Attention and intention are extremely powerful forces and carefully examining our intentions and consciously choosing what we give attention to become the homework of skilled and ethical energy workers.

 

Problem Solving

 

In the TT treatment, the act of centering takes both the practitioner and receiver into a deeper state of consciousness; questions can be asked here and solutions can be found by both. To do this, before the treatment identify some situation on which you would like some insight. Usually within 24 hours of the TT treatment, a different view and greater understanding comes.

 

 

Centering: breathing and deepening peace can prevent reacting in destructive ways. The centered state provides a place for examining issues and choosing a response that supports healing in our world. When a difficult situation arises, try one or more of the following ways to work and find healing:

 

1. Write and/or draw what you feel about a situation, then go on to describe/draw how you would like to feel. For example, use coloured markers to draw your feelings as you describe to yourself how a difficult situation arose. Just in doing this, you may notice that suddenly you give a big sigh; this indicates that some deep feeling has been reached. Sometimes just this is enough to clear a situation. If more work is needed, see what happens to both you and your drawing as you bring light (with colour) into it while at the same time asking, “May there be light and love here.”

 

2. Another approach is to imagine that you hold the situation and all who are involved in it and ask that it be filled with light/love. The light/love does not have to come from you. Watch as light flows through everyone and everything, including you.

 

3. A third and very helpful approach is to go to Nature for insight. (2) For example, put your back against a large, healthy tree and tell it about the situation and ask for guidance. Notice, feelings, images, words, memories, etc. that come. They come quickly and with great insight.

 

4. Dora Kunz advised that when dealing with a problem, you take it to a higher chakra. If someone is working with control issues, focus on your heart. The Heart-Math Institute recommends that you think of someone or an animal that you love and feel that love for a minute or two; then coming back to the problem. It has usually diminished. (3)

 

Living the Life of a Healer

 

To be a healer is not just about giving Therapeutic Touch treatments to other people. It is about healing one’s own life and through that touching the whole of existence.

 

Note:

1. Barbara Janelle, “Brian’s Team,” In Touch, Vol.

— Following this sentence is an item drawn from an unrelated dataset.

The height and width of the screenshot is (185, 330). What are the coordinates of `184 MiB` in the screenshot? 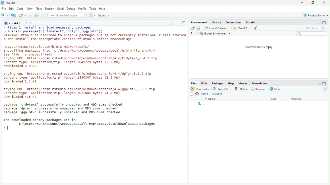 It's located at (241, 28).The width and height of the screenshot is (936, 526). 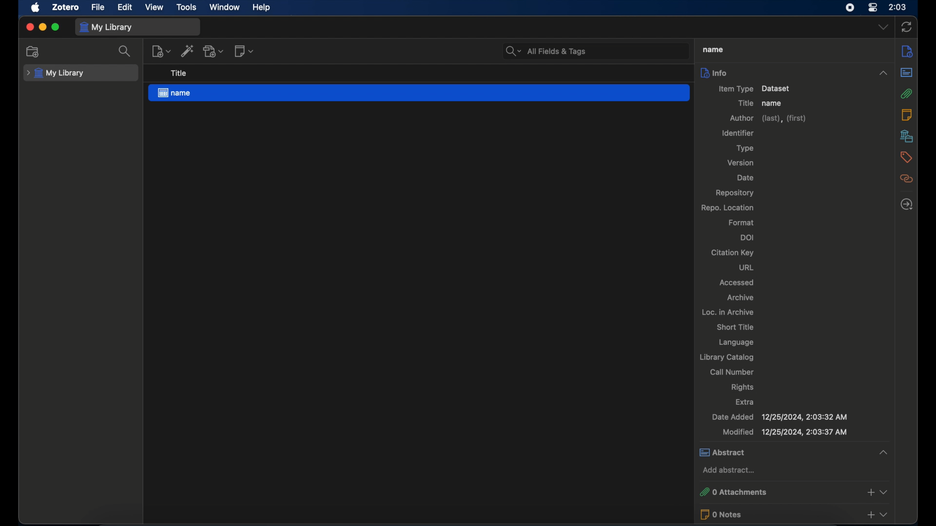 What do you see at coordinates (56, 27) in the screenshot?
I see `maximize` at bounding box center [56, 27].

VIII, no. 1, March 1996. Also in Barbara Janelle, Our Healing Power, Self-published, Kitchener-Waterloo, ON: 1999, 2004

 

2. I walked around the garden today sprinkling Steiner’s Biodynamic mixture as a blessing and invitation to the plants to do well, and an expression of my willingness to Nature to try to work with her in all her forms and intelligences. As I walked I also thanked the plants that have brought beauty to my life.

 

Afterwards, I sat and asked the garden intelligence for help to find a way to come from my heart with respect to a big issue that was looming over me.

 

A voice asked “What did you just do?”

 

I replied, “I walked around the garden thanking and blessing all the plants.”

 

The voice said “Why not do the same for everyone in the problem situation?”

 

I sat there and thought of so many members of this wonderful family. and thanked them for all that I have learned from them and blessed them in my mind/heart. Man, did that feel good! And I don’t feel a need to do anything other than that right now.

 

3. Paul Pearsall, The Heart’s Code, Broadway Books, New York: 1998.